Reach Forward To Go Back - Grasshopper
Out of the blue came this Grasshopper directive: "Reach forward to go back." I haven't a clue what this cryptic message means, so let me explore.
My first question is: "Go back to what?"
The answer I come up with is back to basics. Reminds me of a story . . . years ago, I was a fan of the New York Knicks of the NBA. One of their all-star players, Willis Reed, retired and became their coach. During an interview he was asked what the team needed to do to get back to its past level of greatness. He said, "Believe it or not, these talented players have to relearn how to dribble." He said it was basic to the game of basketball and they had let the skill erode by placing flashy play in its place.

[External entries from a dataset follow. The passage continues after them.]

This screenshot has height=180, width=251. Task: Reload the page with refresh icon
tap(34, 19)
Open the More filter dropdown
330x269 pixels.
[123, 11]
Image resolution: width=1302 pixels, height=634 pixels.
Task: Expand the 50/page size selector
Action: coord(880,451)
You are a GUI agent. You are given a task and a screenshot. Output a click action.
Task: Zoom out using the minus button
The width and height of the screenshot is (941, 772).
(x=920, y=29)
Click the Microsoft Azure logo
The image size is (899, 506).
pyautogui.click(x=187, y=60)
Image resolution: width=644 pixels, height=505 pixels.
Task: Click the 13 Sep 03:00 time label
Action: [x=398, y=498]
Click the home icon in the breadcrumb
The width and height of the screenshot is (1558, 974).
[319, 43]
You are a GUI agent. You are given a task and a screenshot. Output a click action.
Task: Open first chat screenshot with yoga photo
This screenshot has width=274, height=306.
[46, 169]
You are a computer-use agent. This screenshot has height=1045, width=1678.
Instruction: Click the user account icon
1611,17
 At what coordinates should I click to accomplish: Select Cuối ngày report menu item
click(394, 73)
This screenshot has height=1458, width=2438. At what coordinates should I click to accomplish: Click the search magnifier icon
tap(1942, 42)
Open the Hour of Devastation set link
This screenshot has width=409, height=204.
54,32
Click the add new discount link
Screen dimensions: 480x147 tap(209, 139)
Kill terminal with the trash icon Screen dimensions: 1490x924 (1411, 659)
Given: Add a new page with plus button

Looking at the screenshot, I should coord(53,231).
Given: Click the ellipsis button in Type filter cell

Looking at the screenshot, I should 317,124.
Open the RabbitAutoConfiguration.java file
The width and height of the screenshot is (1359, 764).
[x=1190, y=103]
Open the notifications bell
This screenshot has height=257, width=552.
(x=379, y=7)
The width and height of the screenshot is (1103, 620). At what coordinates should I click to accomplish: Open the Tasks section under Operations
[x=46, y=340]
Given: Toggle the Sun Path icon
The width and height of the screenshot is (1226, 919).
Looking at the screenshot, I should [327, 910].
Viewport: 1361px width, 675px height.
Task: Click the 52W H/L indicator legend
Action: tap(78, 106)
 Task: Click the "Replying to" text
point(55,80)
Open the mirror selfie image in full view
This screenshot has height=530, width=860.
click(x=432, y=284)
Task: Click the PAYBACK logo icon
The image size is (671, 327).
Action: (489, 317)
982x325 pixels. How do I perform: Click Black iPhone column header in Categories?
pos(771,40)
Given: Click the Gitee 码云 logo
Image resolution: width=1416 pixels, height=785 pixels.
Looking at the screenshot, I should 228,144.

So back to basics is clear, but how does reaching forward fit in?
What are you after? Most reply to that question with a fuzzy answer – some global generality that has no meat on the bone like, "I want to be successful" or "I want to be satisfied" or "I just want to be happy."
To make the target more specific you have to have sensory building blocks in place. Future paced questions like, "What does it look like to be successful?" "What does it sound and feel like to be satisfied or happy?" You have to go to the future in your mind to see, feel, hear, taste and smell the benefits of achieving your goal.
That forward vision will prompt you to go back and find the building blocks of your desires – the basics.
I think many would agree that basic decency has left our culture. To reestablish it in our little corner of the world, we have to find out what "decency" means to us. That's reaching forward. Doing so presents us with a sense of the pieces necessary to get back to basic decency.
"Reach forward to go back" seems to be a formula that works. The only question now is, "Do we have the foresight to reach back to a time that basics were in place and put them back to work now?"
How you answer that question can change scattered quibbling into adept dribbling. I hope your answer will be the word that legendary basketball announcer Marv Albert loudly uses when a player makes a spectacular score: YES!